**Task objective:** The following data has a line with "The image size is (766, 669)." and a line with "Task: Tick the Other gender checkbox". Write out exactly those lines and all the lines between them.

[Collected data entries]
━━━━━━━━━━

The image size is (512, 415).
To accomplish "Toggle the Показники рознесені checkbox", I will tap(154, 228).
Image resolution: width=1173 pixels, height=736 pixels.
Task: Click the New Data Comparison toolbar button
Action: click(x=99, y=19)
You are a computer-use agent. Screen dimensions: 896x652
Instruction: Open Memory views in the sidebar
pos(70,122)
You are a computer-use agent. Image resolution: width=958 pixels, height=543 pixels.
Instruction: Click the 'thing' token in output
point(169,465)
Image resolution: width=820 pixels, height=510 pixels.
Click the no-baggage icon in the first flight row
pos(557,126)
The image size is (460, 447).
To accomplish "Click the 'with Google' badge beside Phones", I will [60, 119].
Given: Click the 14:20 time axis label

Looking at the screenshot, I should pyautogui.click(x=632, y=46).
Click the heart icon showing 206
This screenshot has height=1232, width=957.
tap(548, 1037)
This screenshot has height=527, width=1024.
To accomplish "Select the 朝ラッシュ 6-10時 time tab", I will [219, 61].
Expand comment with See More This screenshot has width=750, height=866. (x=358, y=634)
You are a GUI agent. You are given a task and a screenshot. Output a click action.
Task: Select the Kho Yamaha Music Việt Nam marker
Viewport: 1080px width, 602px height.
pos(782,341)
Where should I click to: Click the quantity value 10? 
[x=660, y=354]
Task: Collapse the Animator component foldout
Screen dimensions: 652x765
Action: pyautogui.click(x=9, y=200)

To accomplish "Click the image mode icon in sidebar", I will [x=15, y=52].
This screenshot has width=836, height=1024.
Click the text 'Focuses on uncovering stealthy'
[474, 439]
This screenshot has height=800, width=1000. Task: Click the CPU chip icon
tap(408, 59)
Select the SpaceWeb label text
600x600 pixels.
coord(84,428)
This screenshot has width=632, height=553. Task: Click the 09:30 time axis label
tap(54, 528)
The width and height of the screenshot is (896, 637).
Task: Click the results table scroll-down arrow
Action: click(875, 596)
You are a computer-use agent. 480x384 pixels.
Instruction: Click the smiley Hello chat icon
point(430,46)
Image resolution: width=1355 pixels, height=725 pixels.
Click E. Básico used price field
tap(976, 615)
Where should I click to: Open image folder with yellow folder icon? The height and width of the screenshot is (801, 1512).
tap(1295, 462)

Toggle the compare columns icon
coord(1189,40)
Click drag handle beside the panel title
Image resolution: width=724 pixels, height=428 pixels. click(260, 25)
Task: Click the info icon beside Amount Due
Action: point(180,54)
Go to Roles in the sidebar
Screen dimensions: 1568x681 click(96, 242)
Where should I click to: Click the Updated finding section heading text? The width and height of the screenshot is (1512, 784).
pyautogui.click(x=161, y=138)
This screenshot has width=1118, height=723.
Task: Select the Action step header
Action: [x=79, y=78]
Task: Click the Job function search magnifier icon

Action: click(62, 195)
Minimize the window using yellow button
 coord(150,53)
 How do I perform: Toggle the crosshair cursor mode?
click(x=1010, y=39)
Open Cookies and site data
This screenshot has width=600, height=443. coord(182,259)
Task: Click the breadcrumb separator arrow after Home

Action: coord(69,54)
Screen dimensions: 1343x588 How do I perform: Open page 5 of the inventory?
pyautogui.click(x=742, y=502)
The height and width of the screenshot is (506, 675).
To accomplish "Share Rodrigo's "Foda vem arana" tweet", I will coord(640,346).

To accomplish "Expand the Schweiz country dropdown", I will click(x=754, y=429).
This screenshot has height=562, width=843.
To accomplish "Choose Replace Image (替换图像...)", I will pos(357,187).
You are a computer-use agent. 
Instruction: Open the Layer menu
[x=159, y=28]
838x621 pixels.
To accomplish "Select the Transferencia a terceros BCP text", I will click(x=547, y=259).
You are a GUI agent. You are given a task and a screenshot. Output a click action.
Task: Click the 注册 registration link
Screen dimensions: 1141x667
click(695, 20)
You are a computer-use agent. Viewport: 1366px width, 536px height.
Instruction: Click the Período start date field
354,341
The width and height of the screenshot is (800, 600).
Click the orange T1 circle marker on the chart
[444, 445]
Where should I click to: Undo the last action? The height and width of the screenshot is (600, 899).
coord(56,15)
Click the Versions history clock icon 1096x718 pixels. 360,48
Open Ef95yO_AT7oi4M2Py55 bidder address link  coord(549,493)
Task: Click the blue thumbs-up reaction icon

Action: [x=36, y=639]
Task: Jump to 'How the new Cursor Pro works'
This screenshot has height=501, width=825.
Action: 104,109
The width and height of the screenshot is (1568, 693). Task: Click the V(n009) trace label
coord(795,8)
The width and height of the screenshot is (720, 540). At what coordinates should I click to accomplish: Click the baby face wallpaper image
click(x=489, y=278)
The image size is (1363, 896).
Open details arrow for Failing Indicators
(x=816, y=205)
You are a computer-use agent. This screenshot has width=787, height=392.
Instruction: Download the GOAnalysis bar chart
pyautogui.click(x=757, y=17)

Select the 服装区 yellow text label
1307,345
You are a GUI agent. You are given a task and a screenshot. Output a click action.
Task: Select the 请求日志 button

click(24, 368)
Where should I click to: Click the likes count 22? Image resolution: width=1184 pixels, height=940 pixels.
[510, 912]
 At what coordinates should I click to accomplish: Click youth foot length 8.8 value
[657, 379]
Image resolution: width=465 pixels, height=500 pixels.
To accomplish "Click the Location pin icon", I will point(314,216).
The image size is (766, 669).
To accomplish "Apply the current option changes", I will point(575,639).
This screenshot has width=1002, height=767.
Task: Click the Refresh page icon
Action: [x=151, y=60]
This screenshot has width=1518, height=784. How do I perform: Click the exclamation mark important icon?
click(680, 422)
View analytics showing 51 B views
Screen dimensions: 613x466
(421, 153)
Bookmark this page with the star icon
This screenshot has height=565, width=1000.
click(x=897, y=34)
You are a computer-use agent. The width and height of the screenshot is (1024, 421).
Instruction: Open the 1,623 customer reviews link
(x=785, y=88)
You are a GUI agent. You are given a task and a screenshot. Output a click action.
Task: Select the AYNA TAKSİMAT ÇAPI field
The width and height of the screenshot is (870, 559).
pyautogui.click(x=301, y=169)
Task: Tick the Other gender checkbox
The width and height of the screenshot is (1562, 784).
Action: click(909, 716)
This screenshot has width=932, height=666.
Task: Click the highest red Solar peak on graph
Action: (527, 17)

━━━━━━━━━━

**Response for this exercise:**
The image size is (766, 669).
To accomplish "Apply the current option changes", I will point(575,639).
This screenshot has width=1002, height=767.
Task: Click the Refresh page icon
Action: [x=151, y=60]
This screenshot has width=1518, height=784. How do I perform: Click the exclamation mark important icon?
click(680, 422)
View analytics showing 51 B views
Screen dimensions: 613x466
(421, 153)
Bookmark this page with the star icon
This screenshot has height=565, width=1000.
click(x=897, y=34)
You are a computer-use agent. The width and height of the screenshot is (1024, 421).
Instruction: Open the 1,623 customer reviews link
(x=785, y=88)
You are a GUI agent. You are given a task and a screenshot. Output a click action.
Task: Select the AYNA TAKSİMAT ÇAPI field
The width and height of the screenshot is (870, 559).
pyautogui.click(x=301, y=169)
Task: Tick the Other gender checkbox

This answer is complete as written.